Pixel coordinate grounding data
Segment Open

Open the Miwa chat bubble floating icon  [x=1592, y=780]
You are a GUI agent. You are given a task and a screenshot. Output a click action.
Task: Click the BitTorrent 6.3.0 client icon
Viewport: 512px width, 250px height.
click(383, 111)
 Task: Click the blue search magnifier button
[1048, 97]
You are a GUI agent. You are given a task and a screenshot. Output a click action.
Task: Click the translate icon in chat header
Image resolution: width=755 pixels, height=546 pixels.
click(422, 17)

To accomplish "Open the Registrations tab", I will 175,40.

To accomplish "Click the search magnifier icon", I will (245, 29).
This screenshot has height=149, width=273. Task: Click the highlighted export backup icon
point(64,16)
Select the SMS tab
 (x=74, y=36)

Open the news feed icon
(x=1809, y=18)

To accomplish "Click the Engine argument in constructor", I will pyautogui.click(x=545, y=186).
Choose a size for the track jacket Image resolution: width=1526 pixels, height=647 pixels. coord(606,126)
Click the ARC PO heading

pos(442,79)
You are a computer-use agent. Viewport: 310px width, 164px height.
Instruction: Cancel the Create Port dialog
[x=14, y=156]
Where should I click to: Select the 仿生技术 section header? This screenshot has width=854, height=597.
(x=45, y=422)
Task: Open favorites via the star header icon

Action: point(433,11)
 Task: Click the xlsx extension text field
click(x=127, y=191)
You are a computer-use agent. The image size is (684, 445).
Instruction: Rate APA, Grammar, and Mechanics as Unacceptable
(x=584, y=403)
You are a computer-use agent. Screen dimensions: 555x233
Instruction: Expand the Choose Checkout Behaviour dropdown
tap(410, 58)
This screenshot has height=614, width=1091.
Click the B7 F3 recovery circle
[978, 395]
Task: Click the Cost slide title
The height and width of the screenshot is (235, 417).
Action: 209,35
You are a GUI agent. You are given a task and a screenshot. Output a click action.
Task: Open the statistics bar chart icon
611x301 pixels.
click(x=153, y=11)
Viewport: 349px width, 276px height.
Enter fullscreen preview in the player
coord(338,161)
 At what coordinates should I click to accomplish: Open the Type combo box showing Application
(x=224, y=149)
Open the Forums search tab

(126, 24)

Segment Closed

Exercise prompt.
Write out each entry again, word for word.

Solution for this task.
Open the Miwa chat bubble floating icon  [x=1592, y=780]
You are a GUI agent. You are given a task and a screenshot. Output a click action.
Task: Click the BitTorrent 6.3.0 client icon
Viewport: 512px width, 250px height.
click(383, 111)
 Task: Click the blue search magnifier button
[1048, 97]
You are a GUI agent. You are given a task and a screenshot. Output a click action.
Task: Click the translate icon in chat header
Image resolution: width=755 pixels, height=546 pixels.
click(422, 17)

To accomplish "Open the Registrations tab", I will 175,40.

To accomplish "Click the search magnifier icon", I will (245, 29).
This screenshot has height=149, width=273. Task: Click the highlighted export backup icon
point(64,16)
Select the SMS tab
 (x=74, y=36)

Open the news feed icon
(x=1809, y=18)

To accomplish "Click the Engine argument in constructor", I will pyautogui.click(x=545, y=186).
Choose a size for the track jacket Image resolution: width=1526 pixels, height=647 pixels. coord(606,126)
Click the ARC PO heading

pos(442,79)
You are a computer-use agent. Viewport: 310px width, 164px height.
Instruction: Cancel the Create Port dialog
[x=14, y=156]
Where should I click to: Select the 仿生技术 section header? This screenshot has width=854, height=597.
(x=45, y=422)
Task: Open favorites via the star header icon

Action: point(433,11)
 Task: Click the xlsx extension text field
click(x=127, y=191)
You are a computer-use agent. The image size is (684, 445).
Instruction: Rate APA, Grammar, and Mechanics as Unacceptable
(x=584, y=403)
You are a computer-use agent. Screen dimensions: 555x233
Instruction: Expand the Choose Checkout Behaviour dropdown
tap(410, 58)
This screenshot has height=614, width=1091.
Click the B7 F3 recovery circle
[978, 395]
Task: Click the Cost slide title
The height and width of the screenshot is (235, 417).
Action: 209,35
You are a GUI agent. You are given a task and a screenshot. Output a click action.
Task: Open the statistics bar chart icon
611x301 pixels.
click(x=153, y=11)
Viewport: 349px width, 276px height.
Enter fullscreen preview in the player
coord(338,161)
 At what coordinates should I click to accomplish: Open the Type combo box showing Application
(x=224, y=149)
Open the Forums search tab

(126, 24)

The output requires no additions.